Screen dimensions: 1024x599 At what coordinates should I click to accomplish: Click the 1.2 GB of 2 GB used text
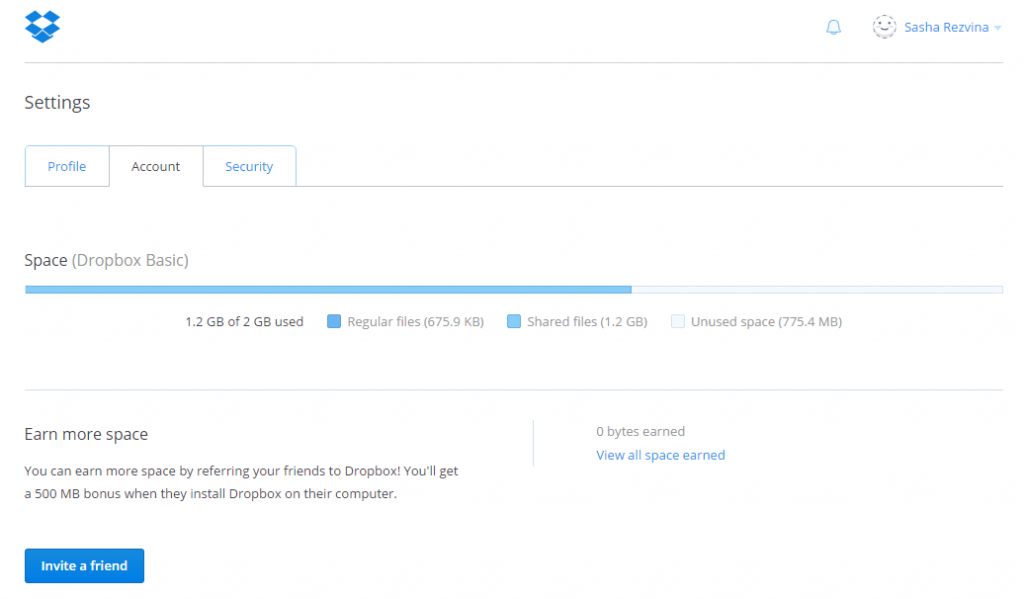[244, 321]
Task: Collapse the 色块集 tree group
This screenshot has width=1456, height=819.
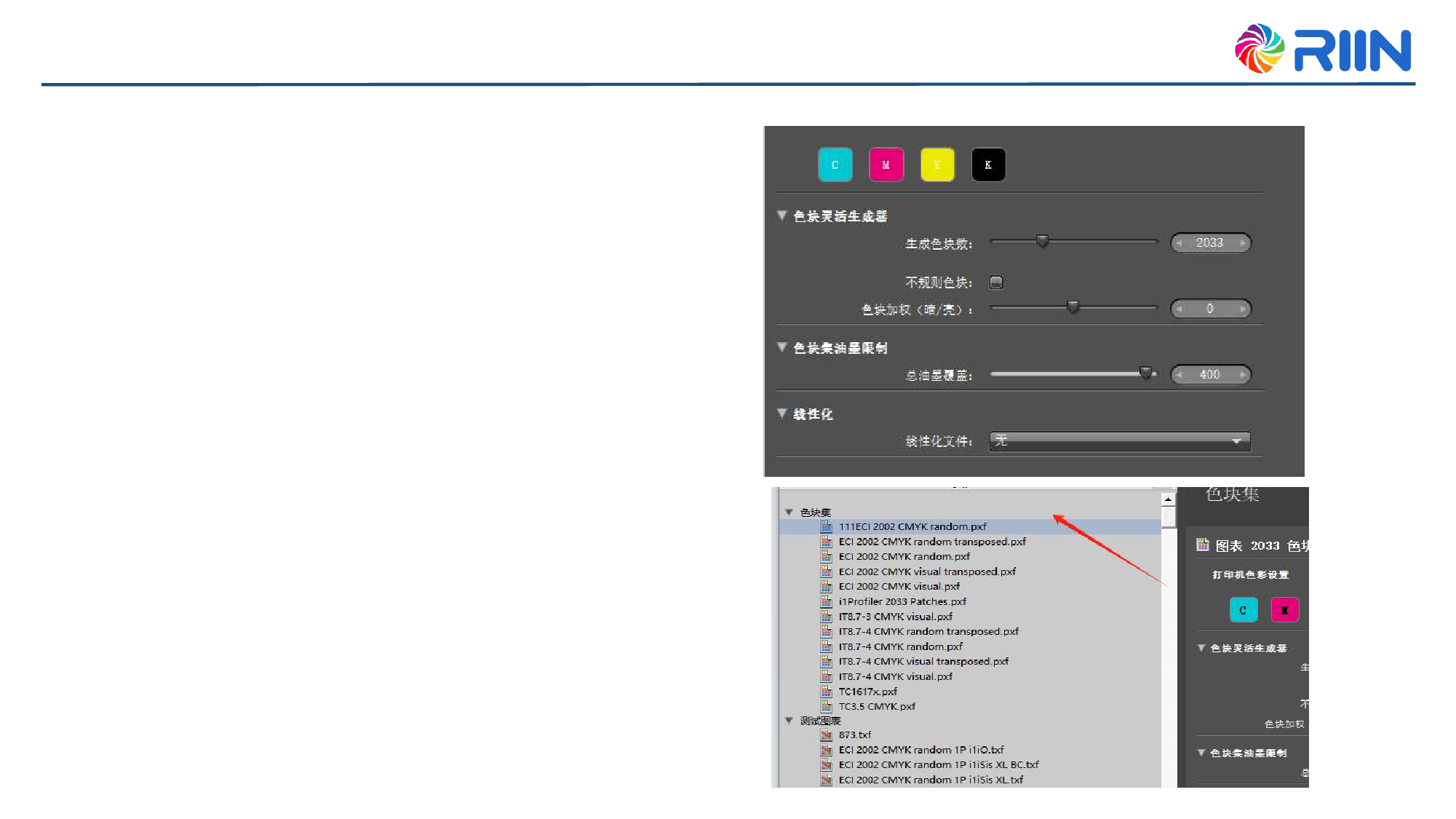Action: click(x=789, y=513)
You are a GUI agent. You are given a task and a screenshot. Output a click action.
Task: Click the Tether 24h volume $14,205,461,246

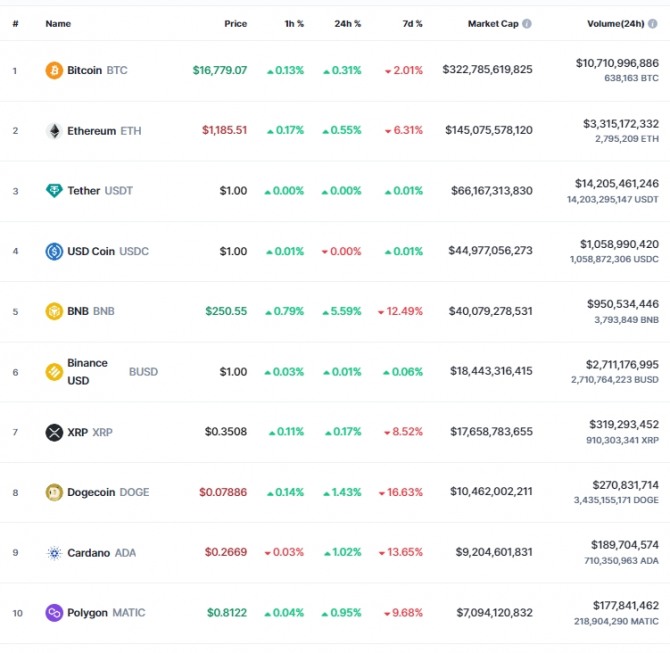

● Aim: Reproduce the listing above verbatim, from its first line through its last, and omit the pictures from your reproduction.

● Result for this task:
Screen dimensions: 1024x599 At what coordinates should I click to accomplish: Click the 1.2 GB of 2 GB used text
[244, 321]
Task: Collapse the 色块集 tree group
This screenshot has width=1456, height=819.
Action: click(x=789, y=513)
You are a GUI agent. You are given a task and a screenshot. Output a click action.
Task: Click the Tether 24h volume $14,205,461,246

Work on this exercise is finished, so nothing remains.